Abstract

Polyethylene with a low concentration of deuterated methylene groups displays an infrared band in the frequency region 646–651 cm−1. This band is attributed to a rocking normal mode of a CD2 group with one of the adjacent dihedral angles approximately trans and the other approximately gauche (tg). This mode vibrates at 620 cm−1 when the dihedral angles adjacent to the CD2 group are both trans (tt). In polyethylene crystals tg sequences can occur only in defects where constraints cause some of the dihedral angles to be approximately trans or gauche. Calculations of the rocking mode vibrational frequencies of CD2 groups in model chains which incorporate some of the typical defects showed that the bands were broadened but not completely disrupted by the distorted dihedral angles.

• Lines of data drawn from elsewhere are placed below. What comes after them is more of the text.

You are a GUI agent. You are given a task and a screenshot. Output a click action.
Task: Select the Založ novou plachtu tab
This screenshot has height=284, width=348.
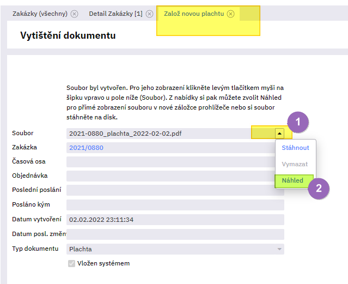(x=194, y=14)
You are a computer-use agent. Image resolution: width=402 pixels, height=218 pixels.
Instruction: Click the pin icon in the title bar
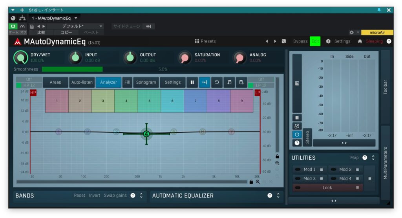tap(379, 10)
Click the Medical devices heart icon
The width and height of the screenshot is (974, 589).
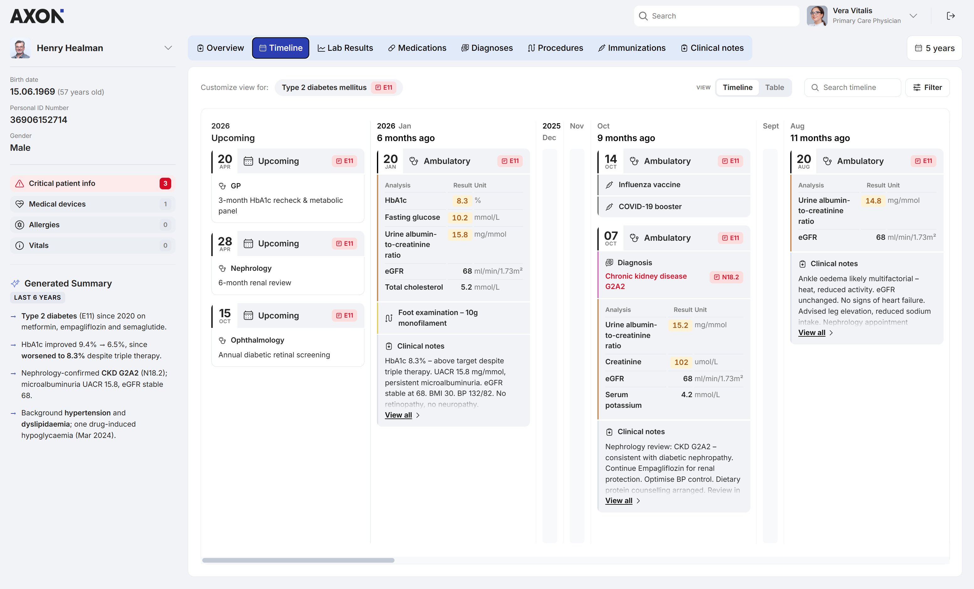pos(19,204)
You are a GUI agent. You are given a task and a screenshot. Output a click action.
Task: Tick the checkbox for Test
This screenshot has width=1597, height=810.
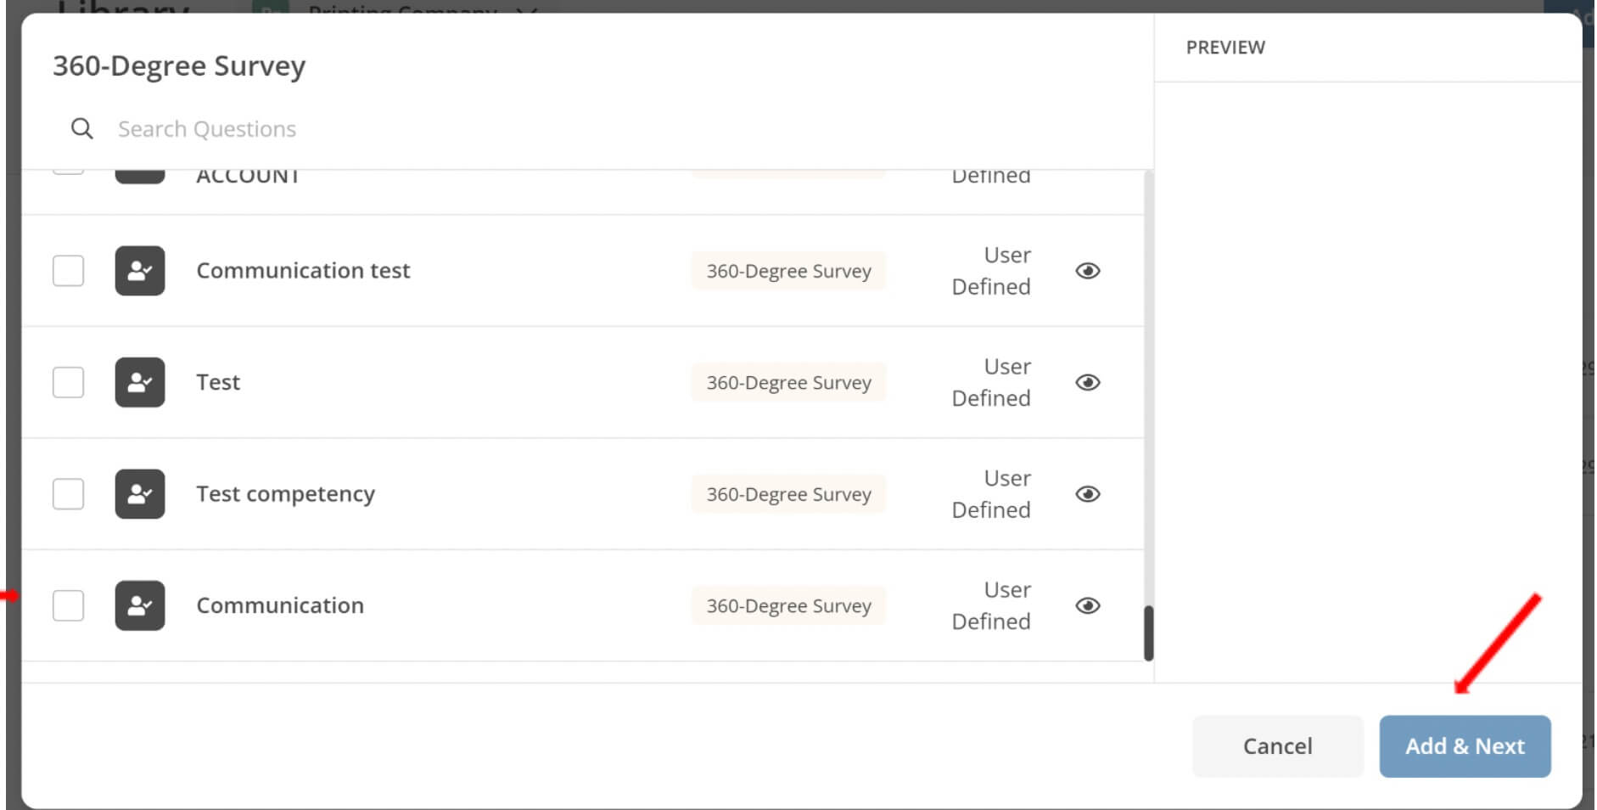tap(68, 382)
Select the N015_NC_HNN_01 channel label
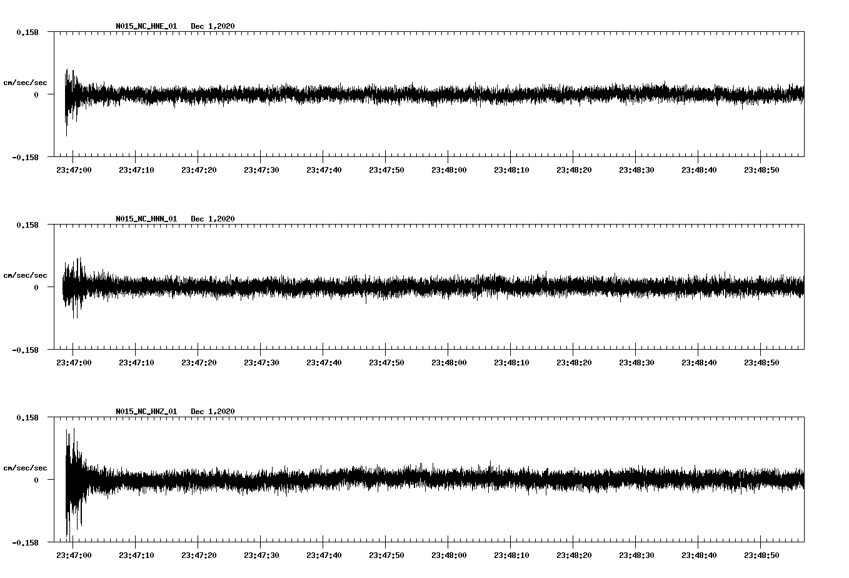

Measurements of the relative intensities of the CD2 rocking bands show an increase in the concentration of tg sequences consistent with the thermal generation of defects which may be involved in transport of the polymer chain through the crystal. Confidence in the particular values of the concentration ratio is limited by uncertainties in the determination of the base line for the infrared bands of interest. Quantitative measurements of the concentration ratio tg/(tg+tt), determined from the integrated band intensities, fall between limits set by reasonable independent estimates of the concentration of folds and point dislocations.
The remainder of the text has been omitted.